Problemas con fianza parcial: cómo reclamar la diferencia
Fianza parcial: distingue fianza legal y garantías adicionales, y descubre cómo reclamar la diferencia con más seguridad documental.
La fianza parcial no es una categoría regulada de forma autónoma por la Ley de Arrendamientos Urbanos. En la práctica, suele describir dos situaciones distintas: que el inquilino haya hecho una entrega incompleta de la fianza legal exigible en el alquiler, o que exista confusión entre la fianza legal y otras garantías adicionales pactadas en el contrato. Distinguir ambas cuestiones es esencial antes de reclamar.
En España, el punto de partida es el artículo 36 de la Ley 29/1994, de Arrendamientos Urbanos (LAU), que regula la fianza legal obligatoria y admite, además, la posibilidad de pactar garantías adicionales. Si falta una parte del importe entregado, si el contrato no está claro o si hay discrepancias sobre qué cantidades corresponden a cada concepto, conviene analizar el contrato de arrendamiento, los justificantes de pago y cualquier comunicación intercambiada antes de formular una reclamación.
Definición breve: una fianza parcial es, normalmente, una entrega incompleta de la fianza legal del alquiler o una confusión con garantías adicionales pactadas. La diferencia puede reclamarse si el contrato, el artículo 36 LAU y la documentación acreditan qué importe era exigible y cuál quedó pendiente.
Este enfoque es especialmente útil para propietarios y arrendadores que quieren saber cuándo cabe reclamar la diferencia, cómo documentarla y qué errores evitar para no debilitar una eventual reclamación extrajudicial o, si llegara el caso, una reclamación de cantidad.
Qué significa realmente una fianza parcial en un alquiler
Cuando se habla de fianza parcial, conviene no dar por hecho que la ley usa ese término como figura jurídica propia. Lo habitual es que el problema se plantee de una de estas formas:
- El arrendatario debía entregar la fianza legal completa al inicio del contrato y solo abonó una parte.
- Las partes pactaron, además de la fianza legal, una o varias garantías adicionales y no se entregó todo lo previsto.
- Existe una redacción confusa del contrato y no está claro qué cantidad corresponde a fianza legal y cuál a otras garantías.
La diferencia no es menor. La fianza legal responde a una exigencia prevista en el artículo 36 LAU. En cambio, las garantías adicionales dependen del pacto contractual y de cómo se haya redactado. Por eso, antes de hablar de impago total o parcial, habrá que valorar la documentación: contrato firmado, resguardo de depósito administrativo si existe, recibos, transferencias, mensajes y cualquier prueba documental del pago.

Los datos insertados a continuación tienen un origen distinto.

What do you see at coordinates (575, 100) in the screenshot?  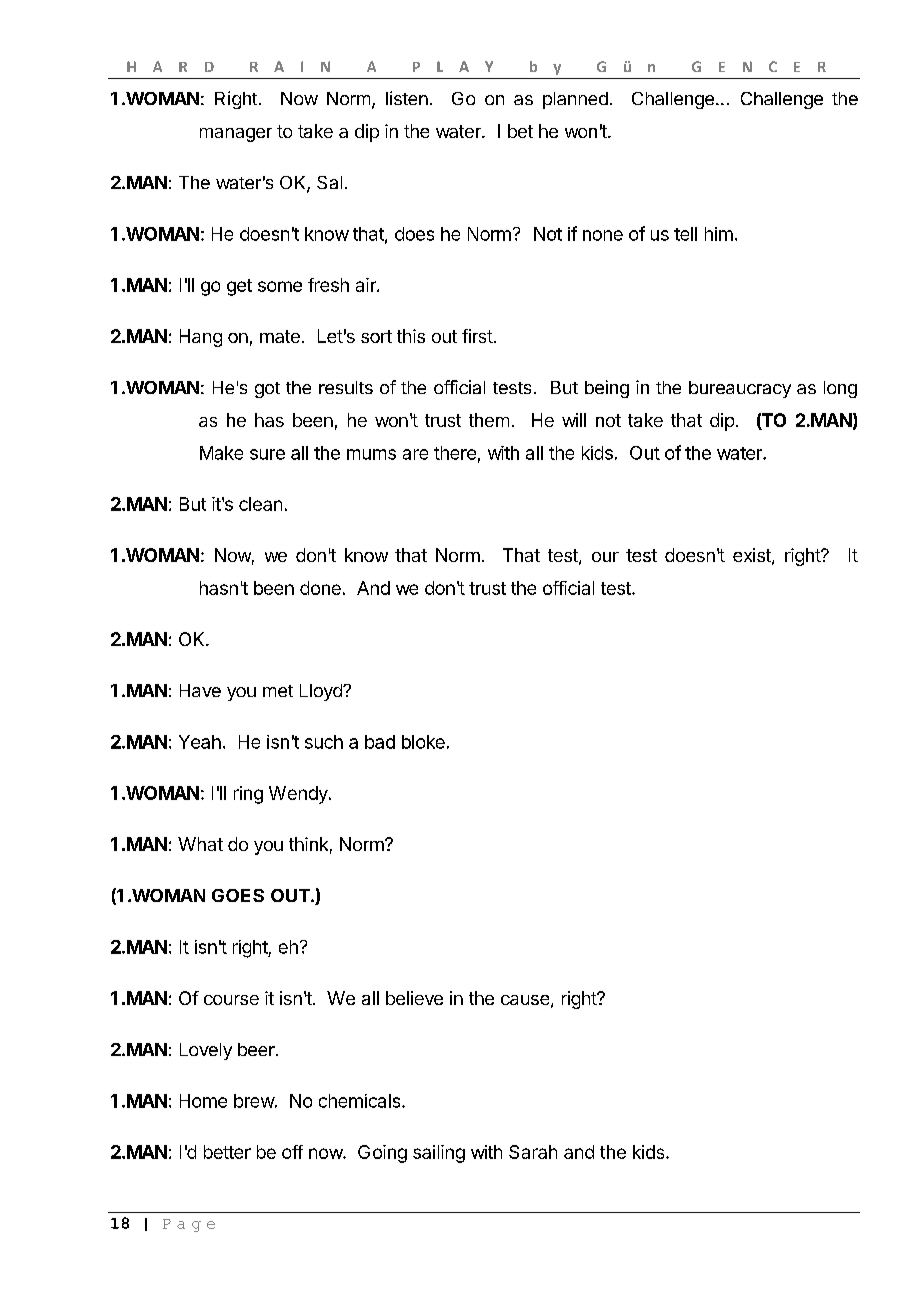 I see `planned` at bounding box center [575, 100].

Ejemplo práctico: en un alquiler de vivienda con renta mensual de 900 euros, el contrato indica una mensualidad como fianza legal y otra mensualidad adicional como garantía complementaria. Si el inquilino entrega solo 900 euros, no necesariamente falta “media fianza” en sentido legal; puede faltar la garantía adicional pactada, o puede haber controversia sobre si llegó a pactarse correctamente.
Qué parte corresponde a la fianza legal y qué puede pactarse como garantía adicional
El artículo 36 LAU establece la fianza en metálico que debe prestarse al celebrar el contrato. Como regla general en arrendamientos urbanos, la ley distingue la cuantía mínima de la fianza según el tipo de arrendamiento. En el caso de vivienda, la referencia habitual es una mensualidad de renta; en usos distintos de vivienda, la cuantía legal puede ser diferente conforme al propio artículo 36.

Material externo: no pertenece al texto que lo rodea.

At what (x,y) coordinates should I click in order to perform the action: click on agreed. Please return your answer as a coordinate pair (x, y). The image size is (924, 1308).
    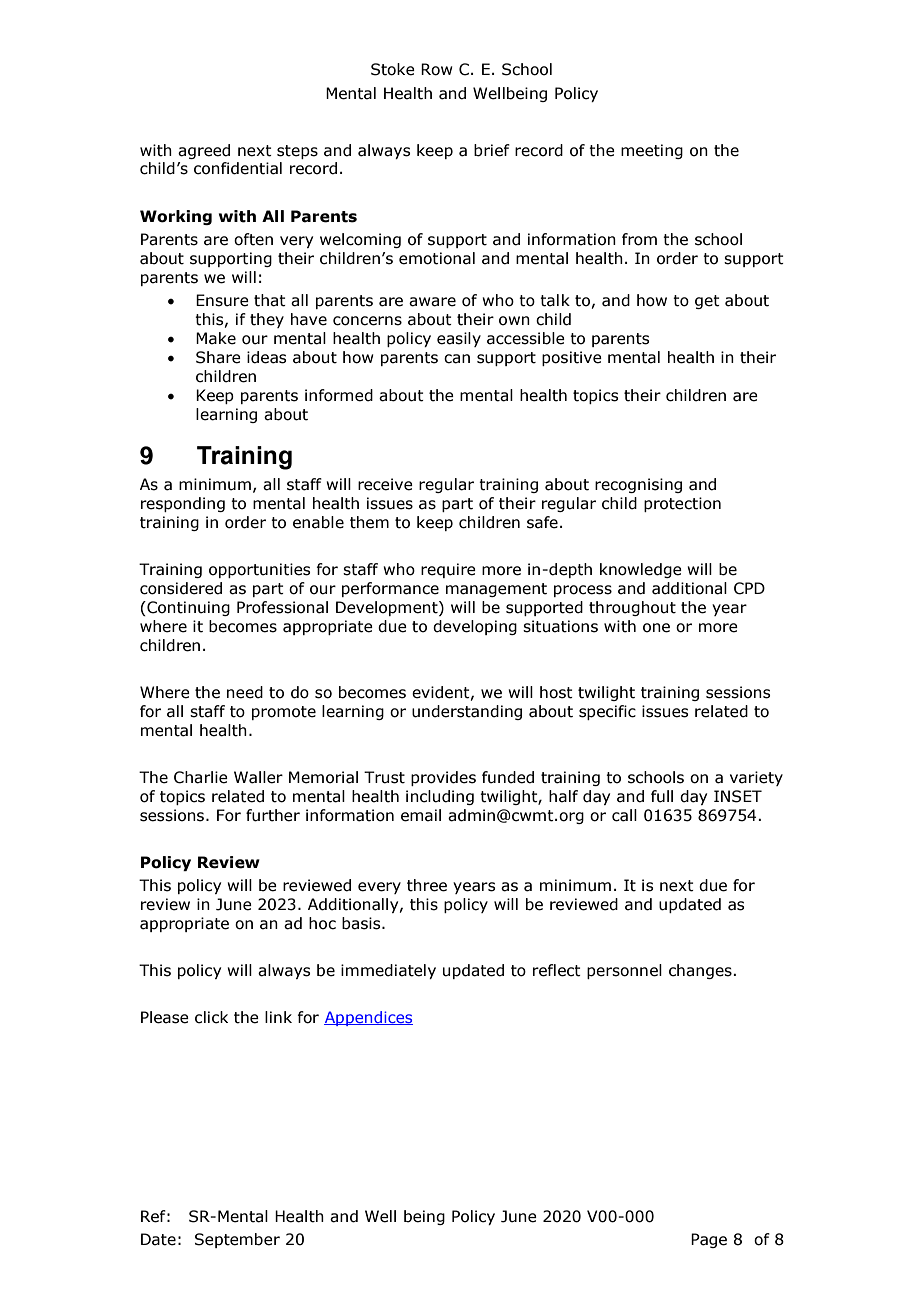
    Looking at the image, I should click on (204, 151).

Ese mismo precepto también permite que las partes pacten garantías adicionales. Ahí entran, por ejemplo, depósitos complementarios, avales, fiadores o cualquier otra cobertura admitida por el marco contractual. Pero es importante no confundir planos:
- La fianza legal es la garantía mínima prevista en la LAU.
- Las garantías adicionales no nacen automáticamente de la ley: requieren pacto y su alcance dependerá de lo acordado.
Desde el punto de vista del Código Civil, el artículo 1255 CC encaja como apoyo para explicar la libertad de pactos, siempre dentro de los límites legales. También puede ser relevante la fuerza obligatoria del contrato cuando una cláusula es clara y ha sido aceptada por ambas partes. Ahora bien, esto no significa que la ley regule expresamente la “fianza parcial”, sino que determinadas consecuencias pueden derivarse del propio contrato si este está bien redactado y existe prueba bastante.
Ejemplo práctico: si el contrato distingue expresamente entre “fianza legal: 1 mensualidad” y “garantía adicional: 2 mensualidades”, y el arrendatario solo abona la primera, la reclamación de la diferencia pendiente puede apoyarse en el pacto contractual. Si, en cambio, el contrato mezcla ambos conceptos en una cláusula confusa, la reclamación puede resultar más discutible.
Cuándo puede el arrendador reclamar la diferencia
El arrendador puede plantearse reclamar la diferencia de fianza cuando existan indicios suficientes de que la cantidad exigible no fue entregada por completo. Pero la viabilidad real dependerá de varios factores:
- Que el importe exigible esté bien identificado: fianza legal, garantía adicional o ambas.
- Que el contrato de arrendamiento refleje con claridad la obligación.
- Que exista prueba documental del pago incompleto o de la diferencia pendiente.
- Que las comunicaciones entre las partes no contradigan la versión del arrendador.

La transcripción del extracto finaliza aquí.